Friday, February 06, 2009

Q: For what did Stalin lust?

A: Twitter

One of the things that made Winston Smith special was that he could hide from the camera. Everybody else in 1984 was watched all the time, but not Winston Smith. His apartment had a unique floor plan. There was one little corner in his flat where the camera could not see him. He had privacy.

1984 was a fantasy, albeit a grim fantasy. The old Soviet Union was the real deal. Stalin went to a great deal of trouble to make sure that the government knew as much about the governed as was possible. Children ratted on their parents, students on teachers, employers on employees, neighbors on each other. Complete knowledge about, and control of the comings, goings and thinking of the population was Stalin's idea of paradise.

But that was then and this is now.

Whereas in the past people jumped barbed wire fences for the right to mind one’s own business, now we can’t wait to give it way.

We used to make it hard for the State to keep tabs on us. Now it’s just a question of buying one of the many GPS enabled devices that are available for purchase. We don’t have to worry about some neighborhood commissar reporting our whereabouts. Our cell phones will do it just fine.

The sad fact is that we really don’t mind. We’re more than happy to report what we’ve eaten for breakfast, who we’re dating, the books we’re reading, even when we’re taking a bath. It seems as if we can’t wait to tell the whole world the most trivial facts about ourselves. Yet when someone on the elevator asks us how we’re doing, we say, "fine" regardless of the true state of our condition.

It seems as if we’ve created social networks with a slew of supporting technologies without having any idea about who our next door neighbors are.

But the saddest thing of all is that our billions of bite size messages don’t mean squat. Yeah, the State wants to keep an eye on us to make sure we’re not going to blow stuff up or infect Los Angeles with The Plague. So, in a sense, those messages count. But all the other messages—where we’re going, who we’re seeing, what we’re thinking—those messages don’t count. It’s noise to the powers that be. The only messages that count are the messages that The Man overlays on our messages, and those messages are called advertisements. Because you see, in the currency of human attention, advertising is what makes the world go 'round. Just ask Google.

+++

## Assignment 1
In the post on Stalin and Twitter, what made Winston Smith special?
## Assignment 2
Reproduce the post on Stalin and Twitter from "One of the things" up to and including "give it way.".
## Assignment 3
According to the post on Stalin and Twitter, why are advertisements the only messages that count? Answer in one to three sentences.

## The data
+++

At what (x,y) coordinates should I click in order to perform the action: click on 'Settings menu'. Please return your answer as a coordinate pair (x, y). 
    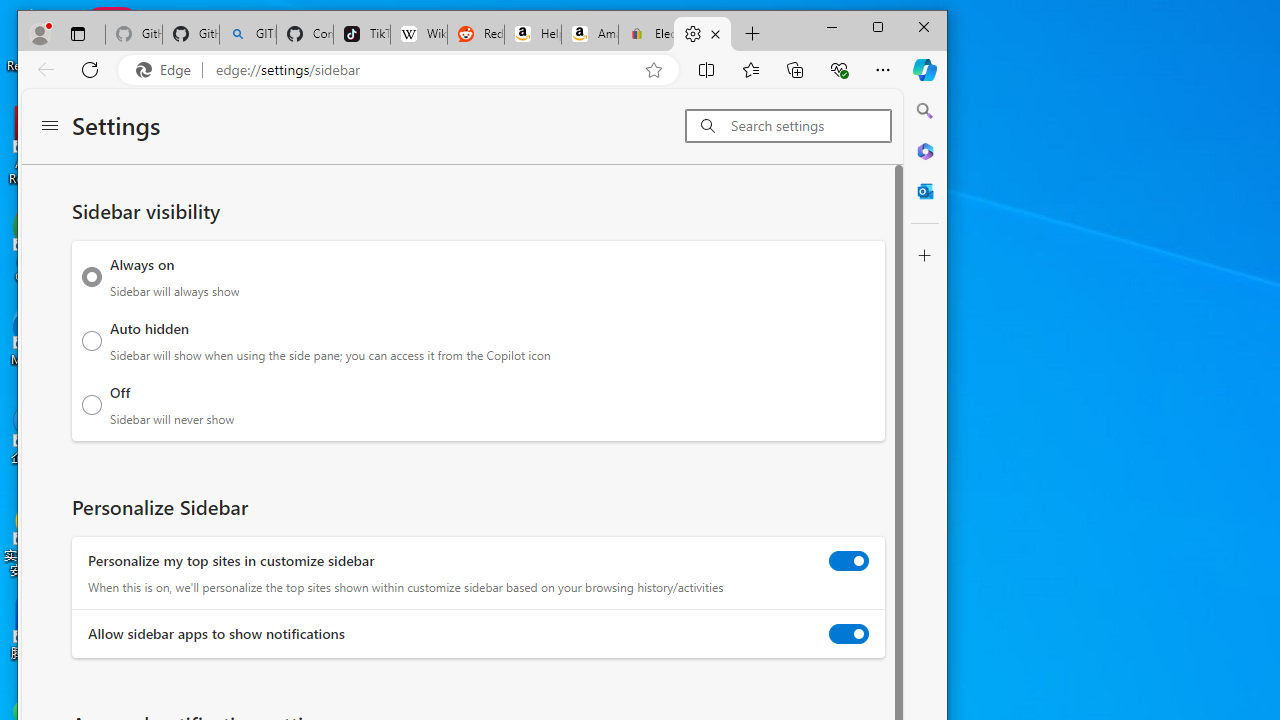
    Looking at the image, I should click on (49, 126).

+++

## Exercise response 1
He could hide from the camera.

## Exercise response 2
One of the things that made Winston Smith special was that he could hide from the camera. Everybody else in 1984 was watched all the time, but not Winston Smith. His apartment had a unique floor plan. There was one little corner in his flat where the camera could not see him. He had privacy.

1984 was a fantasy, albeit a grim fantasy. The old Soviet Union was the real deal. Stalin went to a great deal of trouble to make sure that the government knew as much about the governed as was possible. Children ratted on their parents, students on teachers, employers on employees, neighbors on each other. Complete knowledge about, and control of the comings, goings and thinking of the population was Stalin's idea of paradise.

But that was then and this is now.

Whereas in the past people jumped barbed wire fences for the right to mind one’s own business, now we can’t wait to give it way.

## Exercise response 3
Advertisements are the messages that the powers that be lay over our own messages. The post says they count because, in the currency of human attention, advertising is what makes the world go 'round.